Malattia di un agglomerato urbano, povero diviso competitivo al peggio, che chi amministra oggi cerca di esorcizzare inventando “regolamenti” e “istituzioni”, cancellando la spontaneità di una pratica, che se così fosse, naturale, comune, generosa, sarebbe ben più efficace e profonda, segno intimo di una cultura piuttosto che invenzione strumentale e occasionale di una politica.
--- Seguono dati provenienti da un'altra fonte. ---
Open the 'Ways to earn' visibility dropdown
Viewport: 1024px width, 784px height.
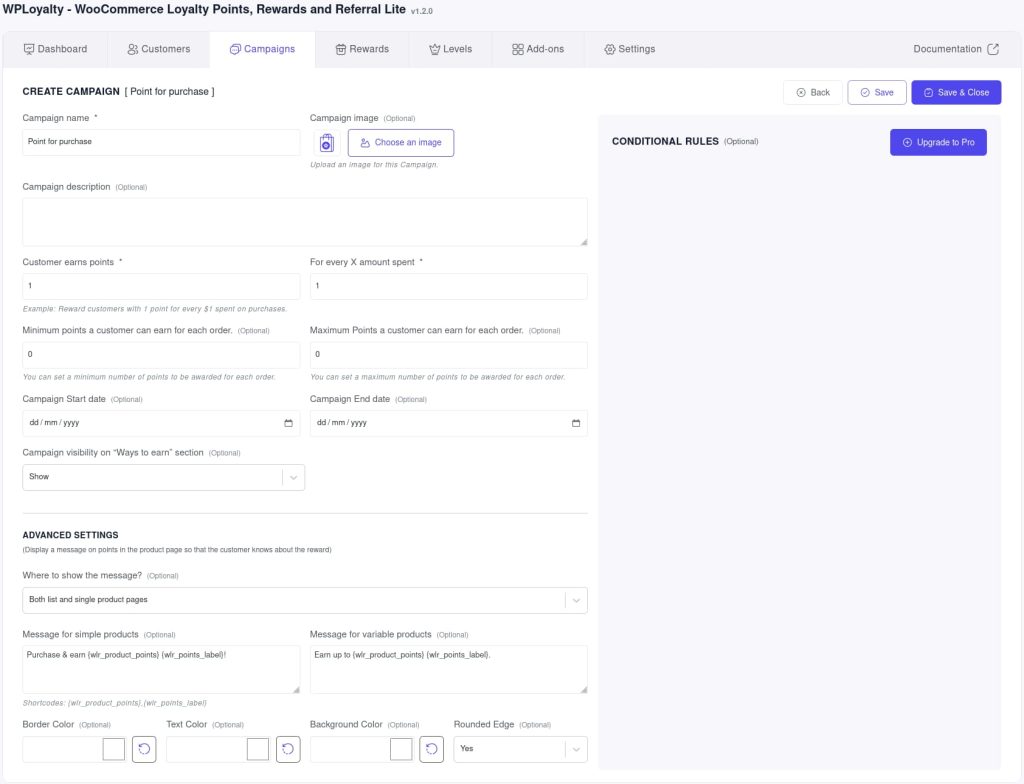pyautogui.click(x=292, y=476)
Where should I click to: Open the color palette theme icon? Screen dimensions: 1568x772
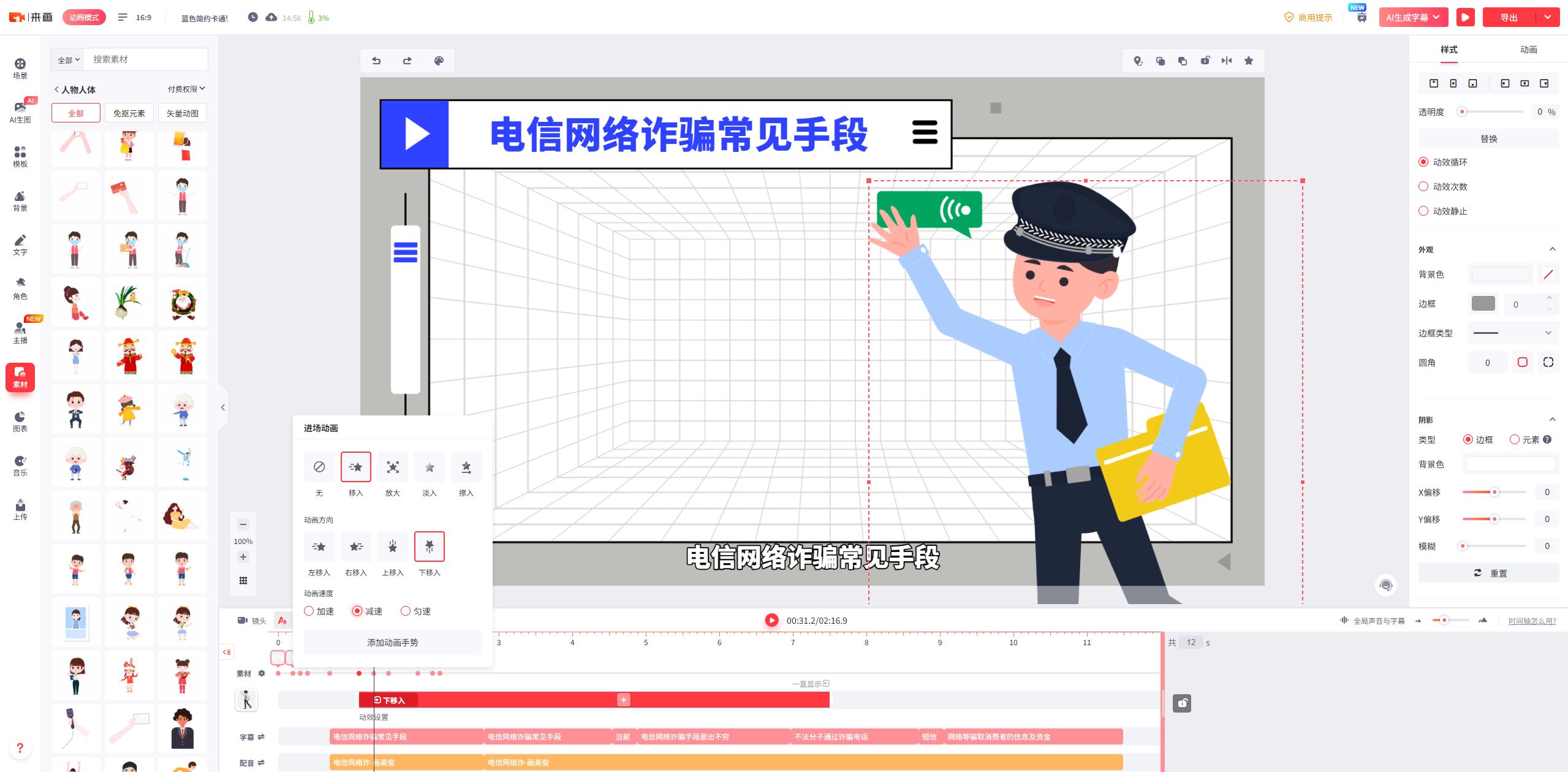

Il fallimento delle ronde avrebbe dovuto insegnare qualche cosa. Ma la “pratica” bisogna insegnarla, intanto in famiglia e a scuola, e c’è anche una “forma della città” che potrebbe aiutarla. E nella “forma della città” si dovrebbero misurare le intenzioni di un’amministrazione. Penso a Milano che non ha una “piazza”. Si può pensare alla “vicinanza” senza una piazza?